# TASK TO COMPLETE
Write out every entry exactly as it appears.

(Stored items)
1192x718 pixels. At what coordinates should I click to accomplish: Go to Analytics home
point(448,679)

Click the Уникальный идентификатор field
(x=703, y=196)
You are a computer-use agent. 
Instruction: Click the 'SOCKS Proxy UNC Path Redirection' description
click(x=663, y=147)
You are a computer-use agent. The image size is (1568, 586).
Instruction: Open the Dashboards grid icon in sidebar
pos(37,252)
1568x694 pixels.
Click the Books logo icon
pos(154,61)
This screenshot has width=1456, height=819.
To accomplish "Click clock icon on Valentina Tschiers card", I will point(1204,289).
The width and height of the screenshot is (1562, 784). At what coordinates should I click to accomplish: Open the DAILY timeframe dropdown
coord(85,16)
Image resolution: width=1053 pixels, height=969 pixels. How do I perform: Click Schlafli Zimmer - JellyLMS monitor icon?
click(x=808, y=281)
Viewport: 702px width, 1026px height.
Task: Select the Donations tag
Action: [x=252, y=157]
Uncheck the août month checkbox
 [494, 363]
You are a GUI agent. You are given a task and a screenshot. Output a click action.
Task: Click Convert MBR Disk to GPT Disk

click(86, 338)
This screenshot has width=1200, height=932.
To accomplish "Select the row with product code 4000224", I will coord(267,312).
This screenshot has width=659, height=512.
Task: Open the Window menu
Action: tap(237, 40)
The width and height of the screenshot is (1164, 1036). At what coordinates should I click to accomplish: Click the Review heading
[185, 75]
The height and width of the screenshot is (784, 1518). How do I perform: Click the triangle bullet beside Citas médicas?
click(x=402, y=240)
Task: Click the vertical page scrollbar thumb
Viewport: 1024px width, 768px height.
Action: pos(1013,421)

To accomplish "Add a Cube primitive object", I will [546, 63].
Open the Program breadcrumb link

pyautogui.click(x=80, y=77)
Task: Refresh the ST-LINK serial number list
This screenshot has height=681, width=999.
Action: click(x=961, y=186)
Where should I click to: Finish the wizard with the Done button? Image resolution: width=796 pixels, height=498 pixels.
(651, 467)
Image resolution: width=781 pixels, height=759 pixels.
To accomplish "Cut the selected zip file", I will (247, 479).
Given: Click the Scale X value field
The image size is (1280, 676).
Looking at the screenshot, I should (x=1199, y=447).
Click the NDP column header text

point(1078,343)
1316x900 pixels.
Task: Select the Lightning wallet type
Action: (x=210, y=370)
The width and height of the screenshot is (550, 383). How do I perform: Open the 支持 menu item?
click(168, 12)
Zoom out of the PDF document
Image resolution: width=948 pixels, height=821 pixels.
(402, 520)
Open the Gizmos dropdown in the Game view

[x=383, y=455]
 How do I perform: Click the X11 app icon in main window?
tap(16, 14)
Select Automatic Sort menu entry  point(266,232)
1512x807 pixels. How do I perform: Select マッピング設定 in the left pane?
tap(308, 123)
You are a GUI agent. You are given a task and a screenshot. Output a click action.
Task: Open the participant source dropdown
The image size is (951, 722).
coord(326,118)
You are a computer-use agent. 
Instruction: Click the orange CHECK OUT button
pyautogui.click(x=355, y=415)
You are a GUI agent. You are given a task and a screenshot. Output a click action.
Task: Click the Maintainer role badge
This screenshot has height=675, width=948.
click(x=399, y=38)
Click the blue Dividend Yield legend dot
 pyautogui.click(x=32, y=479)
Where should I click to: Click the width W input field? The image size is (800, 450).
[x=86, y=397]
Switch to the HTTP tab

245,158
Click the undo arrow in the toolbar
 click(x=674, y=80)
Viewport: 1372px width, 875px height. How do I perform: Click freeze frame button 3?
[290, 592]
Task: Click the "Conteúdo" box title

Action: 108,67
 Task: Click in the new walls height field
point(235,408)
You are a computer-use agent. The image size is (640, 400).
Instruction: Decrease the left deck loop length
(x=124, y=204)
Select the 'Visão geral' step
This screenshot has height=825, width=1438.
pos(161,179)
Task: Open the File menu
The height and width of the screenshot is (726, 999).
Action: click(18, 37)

# OUTPUT
1192x718 pixels. At what coordinates should I click to accomplish: Go to Analytics home
point(448,679)

Click the Уникальный идентификатор field
(x=703, y=196)
You are a computer-use agent. 
Instruction: Click the 'SOCKS Proxy UNC Path Redirection' description
click(x=663, y=147)
You are a computer-use agent. The image size is (1568, 586).
Instruction: Open the Dashboards grid icon in sidebar
pos(37,252)
1568x694 pixels.
Click the Books logo icon
pos(154,61)
This screenshot has width=1456, height=819.
To accomplish "Click clock icon on Valentina Tschiers card", I will point(1204,289).
The width and height of the screenshot is (1562, 784). At what coordinates should I click to accomplish: Open the DAILY timeframe dropdown
coord(85,16)
Image resolution: width=1053 pixels, height=969 pixels. How do I perform: Click Schlafli Zimmer - JellyLMS monitor icon?
click(x=808, y=281)
Viewport: 702px width, 1026px height.
Task: Select the Donations tag
Action: [x=252, y=157]
Uncheck the août month checkbox
 [494, 363]
You are a GUI agent. You are given a task and a screenshot. Output a click action.
Task: Click Convert MBR Disk to GPT Disk

click(86, 338)
This screenshot has width=1200, height=932.
To accomplish "Select the row with product code 4000224", I will coord(267,312).
This screenshot has width=659, height=512.
Task: Open the Window menu
Action: tap(237, 40)
The width and height of the screenshot is (1164, 1036). At what coordinates should I click to accomplish: Click the Review heading
[185, 75]
The height and width of the screenshot is (784, 1518). How do I perform: Click the triangle bullet beside Citas médicas?
click(x=402, y=240)
Task: Click the vertical page scrollbar thumb
Viewport: 1024px width, 768px height.
Action: pos(1013,421)

To accomplish "Add a Cube primitive object", I will [546, 63].
Open the Program breadcrumb link

pyautogui.click(x=80, y=77)
Task: Refresh the ST-LINK serial number list
This screenshot has height=681, width=999.
Action: click(x=961, y=186)
Where should I click to: Finish the wizard with the Done button? Image resolution: width=796 pixels, height=498 pixels.
(651, 467)
Image resolution: width=781 pixels, height=759 pixels.
To accomplish "Cut the selected zip file", I will (247, 479).
Given: Click the Scale X value field
The image size is (1280, 676).
Looking at the screenshot, I should (x=1199, y=447).
Click the NDP column header text

point(1078,343)
1316x900 pixels.
Task: Select the Lightning wallet type
Action: (x=210, y=370)
The width and height of the screenshot is (550, 383). How do I perform: Open the 支持 menu item?
click(168, 12)
Zoom out of the PDF document
Image resolution: width=948 pixels, height=821 pixels.
(402, 520)
Open the Gizmos dropdown in the Game view

[x=383, y=455]
 How do I perform: Click the X11 app icon in main window?
tap(16, 14)
Select Automatic Sort menu entry  point(266,232)
1512x807 pixels. How do I perform: Select マッピング設定 in the left pane?
tap(308, 123)
You are a GUI agent. You are given a task and a screenshot. Output a click action.
Task: Open the participant source dropdown
The image size is (951, 722).
coord(326,118)
You are a computer-use agent. 
Instruction: Click the orange CHECK OUT button
pyautogui.click(x=355, y=415)
You are a GUI agent. You are given a task and a screenshot. Output a click action.
Task: Click the Maintainer role badge
This screenshot has height=675, width=948.
click(x=399, y=38)
Click the blue Dividend Yield legend dot
 pyautogui.click(x=32, y=479)
Where should I click to: Click the width W input field? The image size is (800, 450).
[x=86, y=397]
Switch to the HTTP tab

245,158
Click the undo arrow in the toolbar
 click(x=674, y=80)
Viewport: 1372px width, 875px height. How do I perform: Click freeze frame button 3?
[290, 592]
Task: Click the "Conteúdo" box title

Action: 108,67
 Task: Click in the new walls height field
point(235,408)
You are a computer-use agent. The image size is (640, 400).
Instruction: Decrease the left deck loop length
(x=124, y=204)
Select the 'Visão geral' step
This screenshot has height=825, width=1438.
pos(161,179)
Task: Open the File menu
The height and width of the screenshot is (726, 999).
Action: click(18, 37)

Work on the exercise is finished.